### GIVEN TASK 1
From the PLANTA Project excerpt, return everything from "PLANTA Project is a" down to "windows as required.", copied word for word.
### GIVEN TASK 2
According to the PLANTA Project excerpt, in what year was the multi-project management system PPMS introduced?
### GIVEN TASK 3
Extend the PLANTA Project excerpt with a few sentences that pick up after its final sentence.

------ SOURCE EXCERPT ------

Project management software

PLANTA Project is a Project management software for the planning and control of projects that share the same resources. PLANTA Project is the successor to the multi-project management system PPMS, which was introduced in 1980. Unlike its predecessor PPMS, PLANTA Project offers process-oriented project management (based on the DIN 69901-2 norm, Project Management Institute (PMI), PRINCE2 or customer specific) and has a revised workflow-oriented interface, based on the open-source programming language Python, and MS .NET with panel technology which enables users to position windows as required.

PLANTA Project has been described as a flexible multi-project management software with particular strength in the areas of project and portfolio controlling.
“Its strength lies in the combination of a well-developed resource and time management module with coherent portfolio management and budgeting functionality.”

With PLANTA pulse it is possible to use PLANTA Project as a hybrid project management system. PLANTA pulse "can be used as independent web-based solution for agile project management. However, it is also connected to PLANTA Project. This enables integrated hybrid project management."

== Description ==
"PLANTA cannot only be used for operational project scheduling and resource management; it may also be used for strategic portfolio-planning support." There is a "basic workflow support, which currently can control the lifecycle of projects, ideas and requests."

------ DATASET ENTRIES ------

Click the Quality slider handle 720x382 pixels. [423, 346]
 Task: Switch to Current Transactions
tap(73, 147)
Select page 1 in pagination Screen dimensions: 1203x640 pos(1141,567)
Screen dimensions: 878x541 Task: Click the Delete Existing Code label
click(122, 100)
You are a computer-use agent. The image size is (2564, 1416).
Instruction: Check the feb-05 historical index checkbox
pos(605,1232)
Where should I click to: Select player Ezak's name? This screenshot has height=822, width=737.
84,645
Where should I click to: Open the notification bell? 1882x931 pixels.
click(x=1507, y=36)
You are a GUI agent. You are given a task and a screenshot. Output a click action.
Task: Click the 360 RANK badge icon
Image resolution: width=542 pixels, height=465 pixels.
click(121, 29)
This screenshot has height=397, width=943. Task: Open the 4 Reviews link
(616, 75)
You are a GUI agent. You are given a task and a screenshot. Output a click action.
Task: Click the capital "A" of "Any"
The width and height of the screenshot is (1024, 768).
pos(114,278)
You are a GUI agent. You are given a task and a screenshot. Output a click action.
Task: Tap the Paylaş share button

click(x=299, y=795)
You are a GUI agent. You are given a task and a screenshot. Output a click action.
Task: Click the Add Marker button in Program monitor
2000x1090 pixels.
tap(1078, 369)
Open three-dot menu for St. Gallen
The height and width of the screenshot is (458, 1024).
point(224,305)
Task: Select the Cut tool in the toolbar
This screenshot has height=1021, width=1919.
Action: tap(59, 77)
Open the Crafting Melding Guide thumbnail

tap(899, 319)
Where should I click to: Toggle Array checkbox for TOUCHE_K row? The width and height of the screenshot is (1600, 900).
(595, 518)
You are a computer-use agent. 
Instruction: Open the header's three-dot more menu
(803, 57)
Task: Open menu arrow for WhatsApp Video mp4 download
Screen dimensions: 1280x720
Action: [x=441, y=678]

------

### EXERCISE RESPONSE 1
PLANTA Project is a Project management software for the planning and control of projects that share the same resources. PLANTA Project is the successor to the multi-project management system PPMS, which was introduced in 1980. Unlike its predecessor PPMS, PLANTA Project offers process-oriented project management (based on the DIN 69901-2 norm, Project Management Institute (PMI), PRINCE2 or customer specific) and has a revised workflow-oriented interface, based on the open-source programming language Python, and MS .NET with panel technology which enables users to position windows as required.

### EXERCISE RESPONSE 2
1980

### EXERCISE RESPONSE 3
The manufacturer claims that there is no limitation on the number of projects that can be planned in PLANTA Project, meaning that the complete company project portfolio from project ideas through to planned projects with resources and costs can be administered with the tool.
It also claims a special feature for PLANTA Project in the clear representation of enterprise resource planning showing at a glance which resources are available on a particular date. The planning module provides a detailed, hierarchical work breakdown structure together with milestone planning and milestone trend analysis as well as the representation of the schedule as a Gantt.

== Enterprise Project Management System ==
PLANTA Project, along with the additional functional components PLANTA Portfolio for project portfolio management, PLANTA Request for Request Management or Change Management as well as PLANTA Link for the exchange of data with other systems (e.g. with ERP systems) is an Enterprise Project Management System (see "Product Portfolio: Software products for company wide project management" on page 284 of Reference 4: Meyer & Ahlemann, 2014).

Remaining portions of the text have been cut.